DOYLESTOWN, PA.- This winter, the
James A. Michener Art Museum in Doylestown, Pennsylvania hosts a major travelling exhibition featuring the work and life of Edward Weston (1886-1958), one of the great American photographers. Edward Weston: Life Work is on view in the Museum's new Paton/Smith/Della Penna-Fernberger Galleries from December 12, 2009 through March 28, 2010. This exhibition of more than one hundred prints showcases a wide selection of vintage photographs from all phases of Weston's five-decade career, including landscapes, figure work, portraits of prominent artistic and literary figures and his famous studies of green peppers and other natural forms.
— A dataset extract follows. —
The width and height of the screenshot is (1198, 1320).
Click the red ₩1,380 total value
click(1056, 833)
"This exhibition offers a rare opportunity to experience an in-depth survey of Weston's work, from his first nude in 1909 to his final landscape made near his home at Point Lobos, California, in 1948," says Brian H. Peterson, the Museum's Gerry and Marguerite Lenfest Chief Curator. "Rarely seen masterpieces are interspersed with well-known signature images including the iconic green pepper photographs, California landscapes and portraits of such luminaries as D. H. Lawrence, Diego Rivera, Arnold Schoenberg and Igor Stravinsky."
Weston began his artistic career working in the soft-focus mode known as Pictorialism and ended as the quintessential Modernist practitioner of sharp-focus "straight" photography. His career thus reflects the evolution of photography in the first half of the twentieth century. Weston caught the rhythms, patterns and interconnections between nature and human experience. Whether exploring still life, the human face, the landscape or the nude, his goal was never a literal recording. It was depicting the object "in its deepest moment of perception" to produce an image that reveals the photographer as well as the photographed.
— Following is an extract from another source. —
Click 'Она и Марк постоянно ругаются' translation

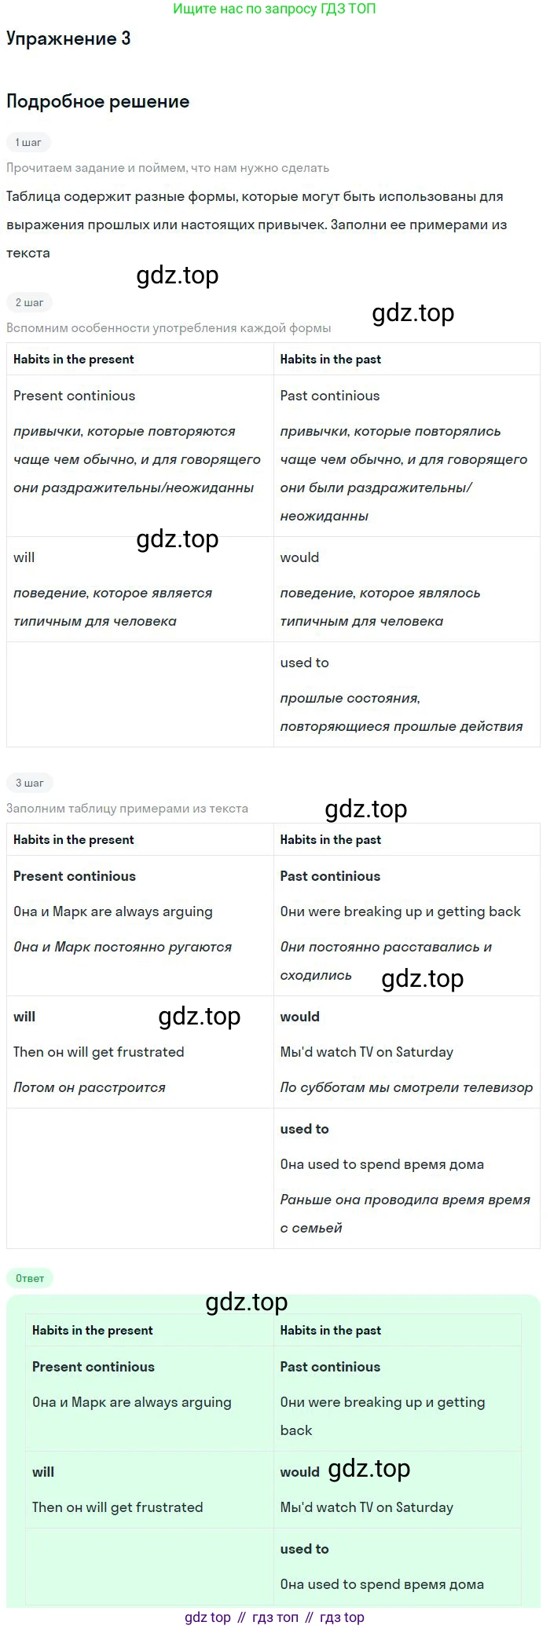(123, 947)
As the artist and cultural critic Merle Armitage said, "At precisely the same time that Frank Lloyd Wright uttered the then-blasphemous words that 'the machine is no less, rather more, an artist's tool, if only he would do himself the honor of learning to use it,' another American artist was finding in a machine the medium through which he would help us to become aware of the beauty and the significance of the commonplace. That man was Edward Weston."
Edward Weston: Life Work is drawn from the significant private collection of Judith G. Hochberg and Michael P. Mattis. Most of the works were acquired from members of the Weston family, including a large collection from his daughter-in-law Dody Weston Thompson, as well as a Weston family album incorporating early self-portraits and landscapes.